Anti-migrant sentiment has been particularly strong in Saxony, the state where Chemnitz is located. The nearby state capital of Dresden is home to the group Patriotic Europeans Against the Islamization of the West, or PEGIDA, and the Alternative for Germany received almost a quarter of the vote in Saxony last year.

The protests have also exposed a rift between Merkel and top security officials. Her domestic spy chief last week openly questioned her spokesman's statement that foreigners were "hunted" in the streets by the angry mob, saying he'd seen no credible evidence of it, and Interior Minister Horst Seehofer on Thursday expressed sympathy for the protesters.

"If I were not a minister, I'd have gone to the streets as a citizen," Seehofer said, quickly adding: "Naturally, not together with the radicals."

Schuster slammed the officials, without identifying any by name, saying that efforts to "obviously minimize the incidents make me seriously doubt the work of these authorities."

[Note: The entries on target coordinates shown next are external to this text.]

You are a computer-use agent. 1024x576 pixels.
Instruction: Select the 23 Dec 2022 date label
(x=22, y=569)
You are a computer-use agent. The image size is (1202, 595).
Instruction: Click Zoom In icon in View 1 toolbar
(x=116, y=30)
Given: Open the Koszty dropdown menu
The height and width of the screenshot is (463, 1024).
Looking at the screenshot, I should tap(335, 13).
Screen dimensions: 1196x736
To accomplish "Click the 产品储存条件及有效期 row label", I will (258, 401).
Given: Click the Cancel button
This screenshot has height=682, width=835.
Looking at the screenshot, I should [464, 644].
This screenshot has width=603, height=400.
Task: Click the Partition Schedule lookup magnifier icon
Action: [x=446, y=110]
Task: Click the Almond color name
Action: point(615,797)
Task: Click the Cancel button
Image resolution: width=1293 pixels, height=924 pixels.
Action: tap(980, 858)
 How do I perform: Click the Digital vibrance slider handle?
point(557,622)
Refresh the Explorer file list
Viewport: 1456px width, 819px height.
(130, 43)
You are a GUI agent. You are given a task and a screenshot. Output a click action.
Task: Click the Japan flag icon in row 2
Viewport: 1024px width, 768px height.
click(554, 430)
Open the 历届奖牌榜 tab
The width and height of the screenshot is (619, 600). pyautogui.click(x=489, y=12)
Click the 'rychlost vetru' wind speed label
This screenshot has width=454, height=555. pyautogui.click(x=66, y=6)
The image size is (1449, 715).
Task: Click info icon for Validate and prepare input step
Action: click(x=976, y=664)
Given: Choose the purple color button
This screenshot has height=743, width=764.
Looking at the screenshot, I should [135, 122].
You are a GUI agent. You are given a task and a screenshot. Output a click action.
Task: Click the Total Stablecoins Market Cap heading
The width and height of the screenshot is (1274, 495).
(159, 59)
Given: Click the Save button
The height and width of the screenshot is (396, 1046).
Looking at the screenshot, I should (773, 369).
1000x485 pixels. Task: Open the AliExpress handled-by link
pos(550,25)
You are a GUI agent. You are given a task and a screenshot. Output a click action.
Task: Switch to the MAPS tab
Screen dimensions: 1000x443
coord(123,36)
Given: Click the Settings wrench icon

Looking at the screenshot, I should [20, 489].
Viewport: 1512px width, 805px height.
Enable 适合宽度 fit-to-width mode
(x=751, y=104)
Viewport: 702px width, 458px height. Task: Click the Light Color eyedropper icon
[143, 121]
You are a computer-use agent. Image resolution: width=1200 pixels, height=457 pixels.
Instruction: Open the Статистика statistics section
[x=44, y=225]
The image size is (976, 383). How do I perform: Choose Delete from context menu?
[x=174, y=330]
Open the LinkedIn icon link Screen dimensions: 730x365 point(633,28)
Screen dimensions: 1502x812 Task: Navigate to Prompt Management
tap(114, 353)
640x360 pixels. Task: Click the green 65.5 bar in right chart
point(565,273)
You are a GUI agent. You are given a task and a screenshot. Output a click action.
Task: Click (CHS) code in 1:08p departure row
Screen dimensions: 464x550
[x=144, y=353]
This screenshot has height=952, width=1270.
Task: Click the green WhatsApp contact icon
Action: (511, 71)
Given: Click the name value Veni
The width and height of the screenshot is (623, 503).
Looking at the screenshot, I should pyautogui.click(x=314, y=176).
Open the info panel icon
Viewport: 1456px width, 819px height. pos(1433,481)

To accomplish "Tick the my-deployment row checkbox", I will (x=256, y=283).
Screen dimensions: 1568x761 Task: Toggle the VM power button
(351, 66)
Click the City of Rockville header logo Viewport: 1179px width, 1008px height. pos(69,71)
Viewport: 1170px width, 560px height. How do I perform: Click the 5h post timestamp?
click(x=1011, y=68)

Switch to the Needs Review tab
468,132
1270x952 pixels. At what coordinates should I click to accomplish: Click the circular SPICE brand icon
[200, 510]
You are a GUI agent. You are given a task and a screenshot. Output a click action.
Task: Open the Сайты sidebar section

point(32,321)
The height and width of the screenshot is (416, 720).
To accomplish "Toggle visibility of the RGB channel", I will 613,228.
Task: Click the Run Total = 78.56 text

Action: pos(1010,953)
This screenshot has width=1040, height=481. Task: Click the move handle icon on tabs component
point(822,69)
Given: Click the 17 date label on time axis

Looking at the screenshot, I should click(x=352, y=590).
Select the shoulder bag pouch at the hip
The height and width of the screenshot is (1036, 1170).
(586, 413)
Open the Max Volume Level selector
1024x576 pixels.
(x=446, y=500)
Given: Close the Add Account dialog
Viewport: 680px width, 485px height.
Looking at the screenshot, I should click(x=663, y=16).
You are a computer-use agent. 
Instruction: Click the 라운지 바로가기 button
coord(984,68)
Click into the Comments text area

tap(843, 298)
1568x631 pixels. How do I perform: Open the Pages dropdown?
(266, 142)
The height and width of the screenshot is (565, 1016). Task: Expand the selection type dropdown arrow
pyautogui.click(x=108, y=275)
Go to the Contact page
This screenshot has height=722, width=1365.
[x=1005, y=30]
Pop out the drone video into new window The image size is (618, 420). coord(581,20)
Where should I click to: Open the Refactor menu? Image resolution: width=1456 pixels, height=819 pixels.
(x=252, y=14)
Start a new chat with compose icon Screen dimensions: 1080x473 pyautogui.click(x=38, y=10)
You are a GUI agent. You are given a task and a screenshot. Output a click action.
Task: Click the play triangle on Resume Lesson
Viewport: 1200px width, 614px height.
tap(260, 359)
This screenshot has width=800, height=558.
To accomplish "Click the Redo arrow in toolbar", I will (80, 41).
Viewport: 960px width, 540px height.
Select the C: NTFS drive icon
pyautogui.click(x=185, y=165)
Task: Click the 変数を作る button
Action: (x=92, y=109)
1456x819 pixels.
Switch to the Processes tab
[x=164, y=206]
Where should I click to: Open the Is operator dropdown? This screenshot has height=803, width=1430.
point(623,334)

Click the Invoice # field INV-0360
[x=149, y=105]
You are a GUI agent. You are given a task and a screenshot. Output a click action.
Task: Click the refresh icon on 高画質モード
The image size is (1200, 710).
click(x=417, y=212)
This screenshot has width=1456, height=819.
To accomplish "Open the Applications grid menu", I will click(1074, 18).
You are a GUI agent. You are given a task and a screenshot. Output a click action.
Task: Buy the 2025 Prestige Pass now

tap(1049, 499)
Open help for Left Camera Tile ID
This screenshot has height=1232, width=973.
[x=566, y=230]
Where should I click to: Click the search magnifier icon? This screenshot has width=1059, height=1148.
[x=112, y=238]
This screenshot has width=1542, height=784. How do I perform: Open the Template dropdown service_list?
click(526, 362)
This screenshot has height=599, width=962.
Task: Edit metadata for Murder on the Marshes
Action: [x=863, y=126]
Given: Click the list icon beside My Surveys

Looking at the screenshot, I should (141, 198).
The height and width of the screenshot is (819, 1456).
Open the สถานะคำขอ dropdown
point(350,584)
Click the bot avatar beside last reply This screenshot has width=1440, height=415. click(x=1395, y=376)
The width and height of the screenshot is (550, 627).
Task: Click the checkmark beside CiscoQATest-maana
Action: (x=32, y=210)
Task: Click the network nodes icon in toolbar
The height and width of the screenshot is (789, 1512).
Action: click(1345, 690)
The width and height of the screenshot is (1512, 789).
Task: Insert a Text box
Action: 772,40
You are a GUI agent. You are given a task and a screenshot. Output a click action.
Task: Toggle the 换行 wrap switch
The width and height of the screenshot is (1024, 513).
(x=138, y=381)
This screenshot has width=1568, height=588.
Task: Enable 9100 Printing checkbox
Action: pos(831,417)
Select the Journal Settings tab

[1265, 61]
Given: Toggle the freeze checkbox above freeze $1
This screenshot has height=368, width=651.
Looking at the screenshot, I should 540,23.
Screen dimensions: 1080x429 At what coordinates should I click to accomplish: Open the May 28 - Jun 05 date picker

"Attempts at appeasement and a lack of distancing from the right-populists play exactly into the hands of these forces," he said.

Saxony state Interior Minister Roland Woeller met Saturday with the owner of the Jewish restaurant, and assured him police were working intensively to "solve this abhorrent crime," the dpa news agency reported.

Police last week said they'd already identified six far-right protesters who gave the stiff-armed Hitler salute or committed other violations of Germany's statute banning the display of Nazi symbols during the protests. They said they were reviewing video evidence in dozens of other cases.

In an unrelated incident in the neighboring state of Saxony-Anhalt, police said two Afghan men, aged 18 and 20, were arrested in the killing of a 22-year-old German man.

A fight between the Afghans, the victim and another German man allegedly transpired in the city of Koethen after a dispute over who had impregnated a woman, dpa reported.

Police said an autopsy revealed the man died of heart failure that was "not in direct causal relationship with his injuries." Local media reported he had a previous heart problem.

Given the autopsy results, police said the 18-year-old was being investigated on suspicion of bodily harm and the 20-year-old on a charge of bodily harm with death resulting.

Despite unanswered questions about what led to the man's death, Alice Weidel, a leader of the Alternative for Germany, wrote on Facebook: "How many more need to die? Germany needs a migration turnaround."

Organized services for the German who died were held at the scene and later at a city church.

In the evening, about 500 far-right supporters marched in the city. A few dozen were on hand for a counter-protest.

Large numbers of police, including from surrounding states, were deployed to keep watch and no major incidents were reported.